Skull fractures may be simple (closed) or compound (open) and mayor may not displace bone fragments. Skull fractures are further described as linear, comminuted, or depressed. A linear fracture is a common hairline break, without displacement of structures; a comminuted fracture splinters or crushes the bone into several fragments; a depressed fracture pushes the bone toward the brain.
CLINICAL TIP Because possible damage to the brain is the first concern, rather than the fracture itself, a skull fracture is considered a neurosurgical condition.
In children, the skull's thinness and elasticity allow a depression without a fracture (a linear fracture across a suture line increases the possibility of epidural hematoma).
Skull fractures are also classified according to location, such as a cranial vault fracture; a basilar fracture is at the base of the skull and involves the cribriform plate and the frontal sinuses. Because of the danger of grave cranial complications and meningitis, basilar fractures are usually far more serious than vault fractures.

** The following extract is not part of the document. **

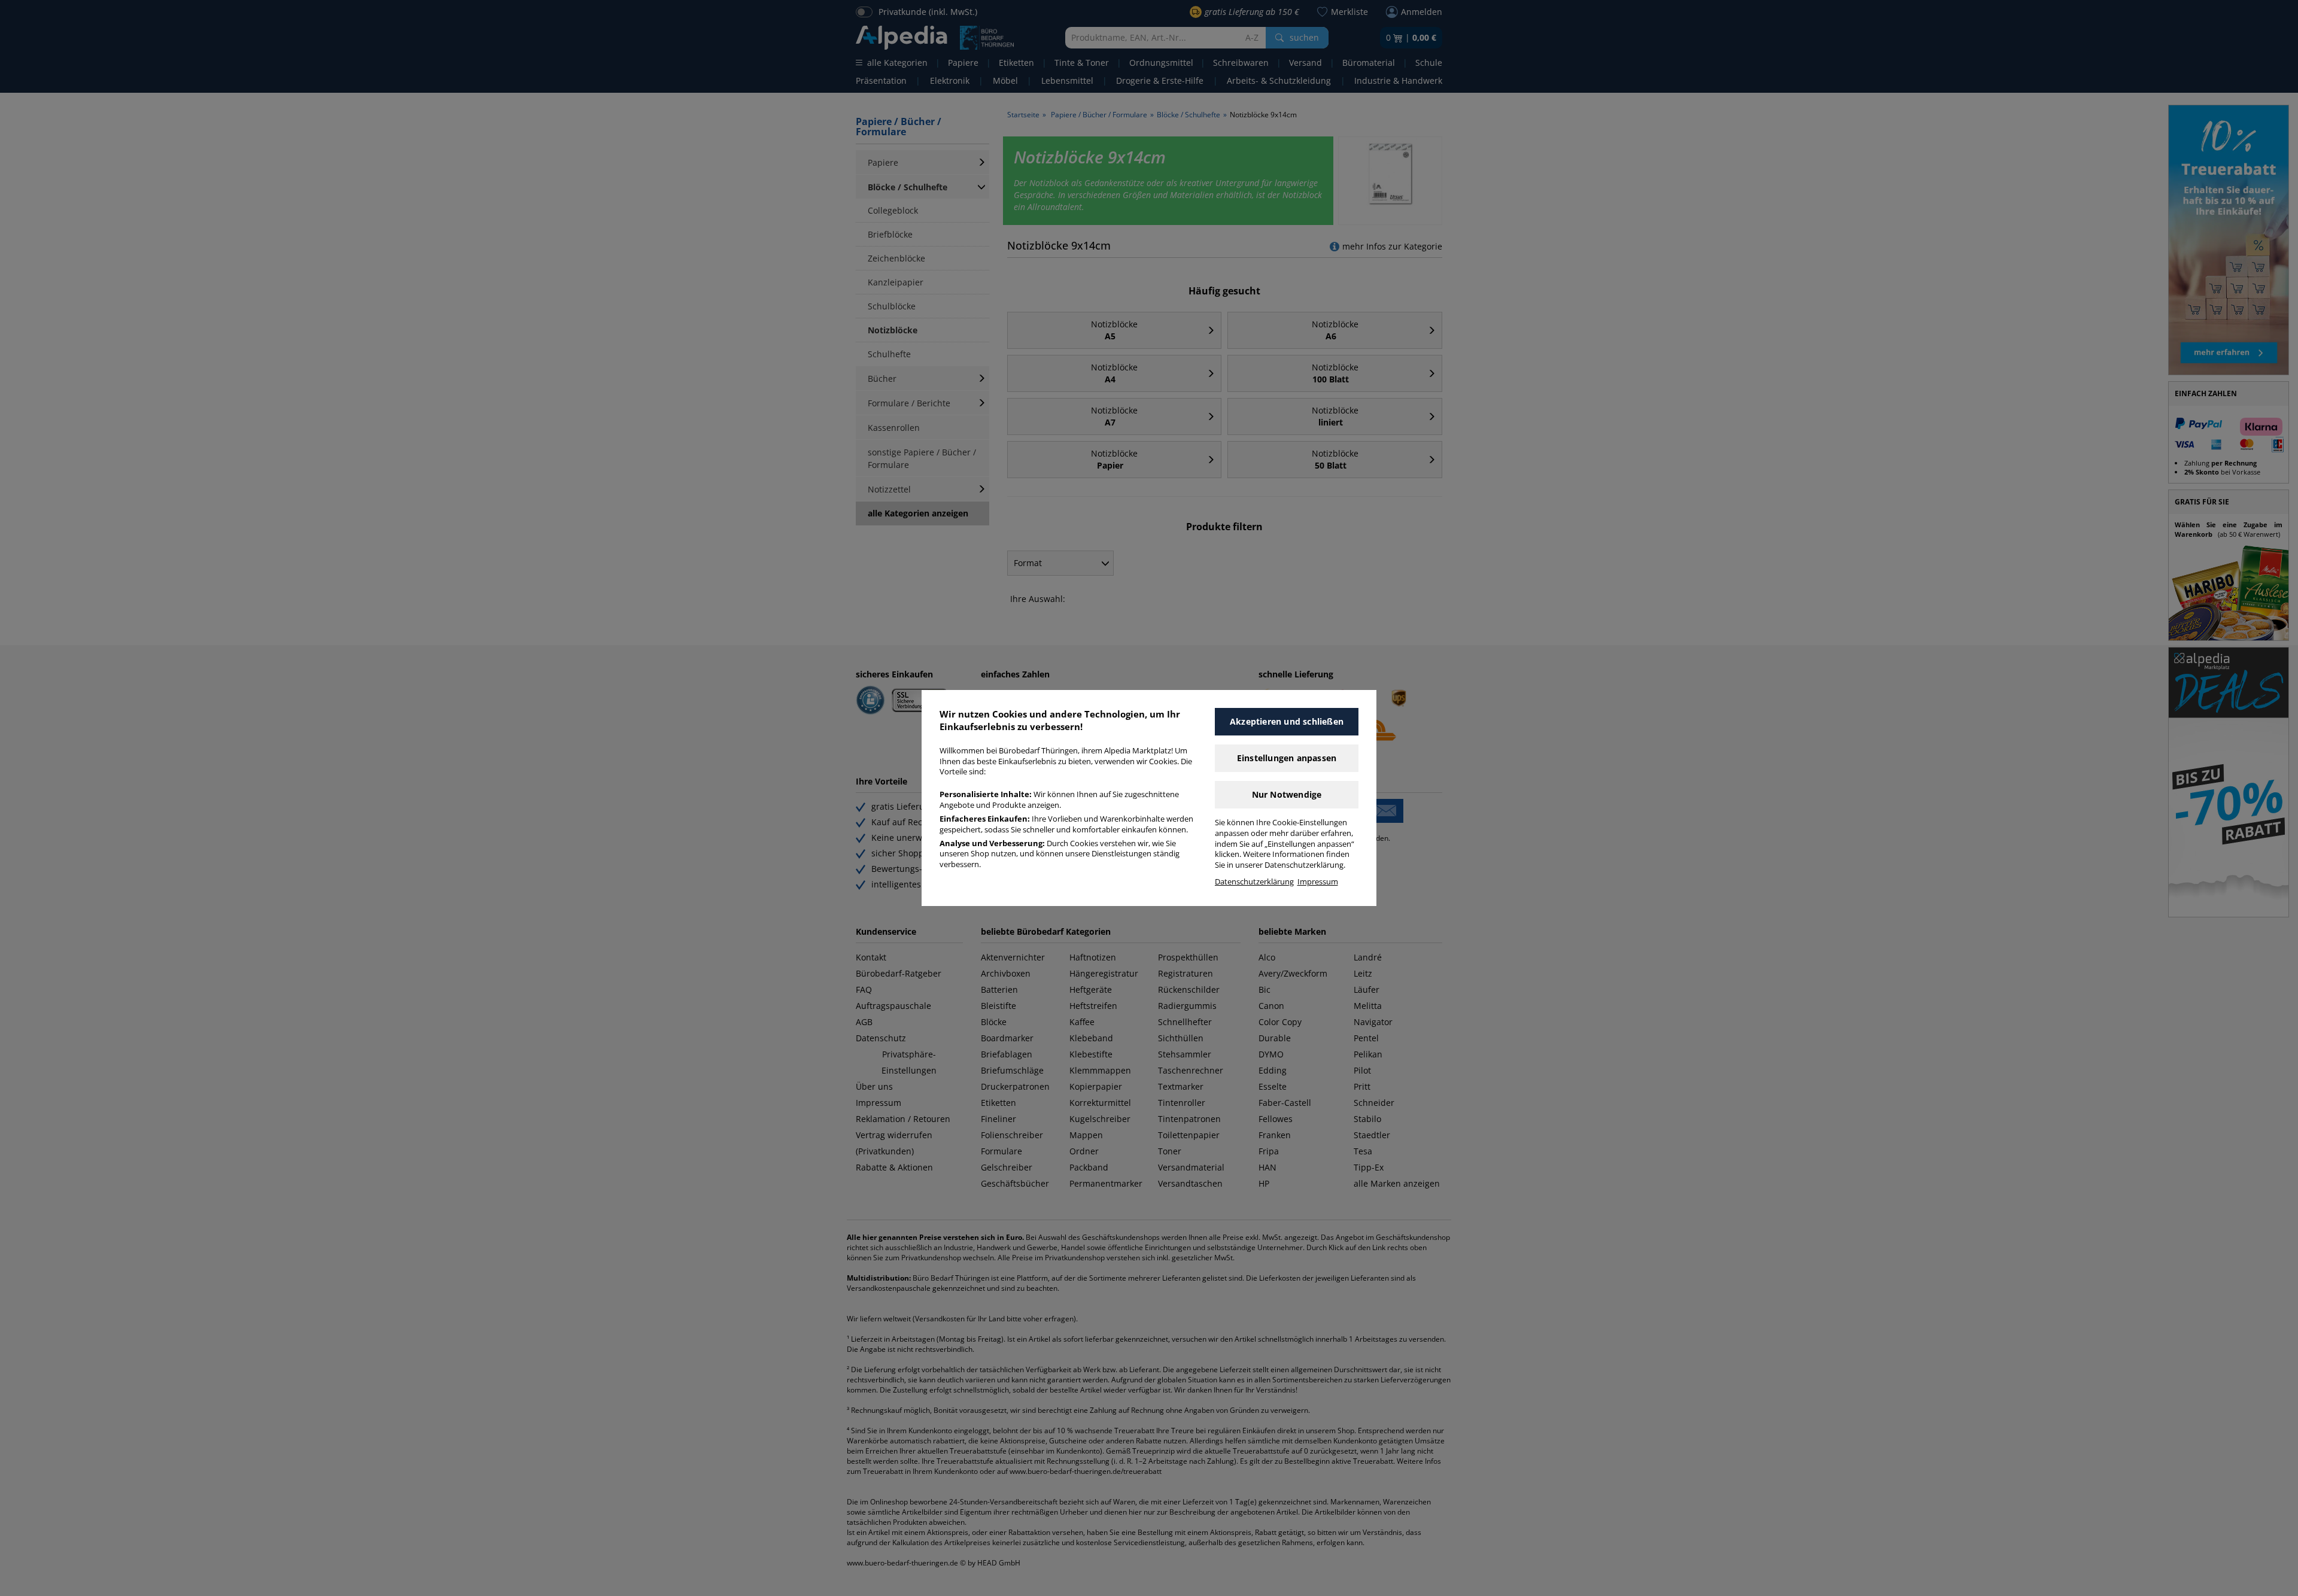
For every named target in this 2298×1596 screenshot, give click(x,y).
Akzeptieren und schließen (1286, 721)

Like concussions and cerebral contusions or lacerations, skull fractures invariably result from a traumatic blow to the head. Motor vehicle accidents, bad falls, and severe beatings (especially in children) top the list of causes.
Signs and symptoms
Suspect brain injury in all patients with a skull fracture until clinical evaluation proves otherwise. Every suspected skull injury calls for a thorough history of the trauma and a CT scan to attempt to locate the fracture. (Keep in mind that vault fractures often aren't visible or palpable. )
A fracture also requires a neurologic examination to check cerebral function (mental status and orientation to time, place, and person), LOC, pupillary response, motor function, and deep tendon reflexes.
Using reagent strips, the draining nasal or ear fluid should be tested for CSF. The tape will turn blue if CSF is present; it won't change in the presence of blood alone. However, the tape will also turn blue if the patient is hyperglycemic.
The patient's bedsheets may show the halo sign - a blood-tinged spot surrounded by a lighter ring - from leakage of CSF.
Brain damage can be assessed through a CT scan and magnetic resonance imaging, which disclose intracranial hemorrhage from ruptured blood vessels and swelling. Expanding lesions contraindicate lumbar puncture.
Effective treatment depends on the type and severity of the fracture.
Although occasionally even a simple linear skull fracture can tear an underlying blood vessel or cause a CSF leak, linear fractures generally require only supportive treatment, including mild analgesics (such as acetaminophen), and cleaning and debridement of any wounds after injection of a local anesthetic.
If the patient with a skull fracture has not lost consciousness, he should be observed in the emergency room for at least 4 hours. After this observation period, if vital signs are stable and if the neurosurgeon concurs, the patient can be discharged. At this time, the patient should be given an instruction sheet to follow for 24 to 48 hours of observation at home.
Vault and basilar fractures
More severe vault fractures, especially depressed fractures, usually require a craniotomy to elevate or remove fragments that have been driven into the brain and to extract foreign bodies and necrotic tissue, thereby reducing the risk of infection and further brain damage. Other treatments for severe vault fractures include antibiotic therapy and, in profound hemorrhage, blood transfusions.
Basilar fractures call for immediate prophylactic antibiotics to prevent the onset of meningitis from CSF leaks as well as close observation for secondary hematomas and hemorrhages. Surgery may be necessary.
In addition, basilar and vault fractures often require dexamethasone I. V. or I.M. to reduce cerebral edema and minimize brain tissue damage.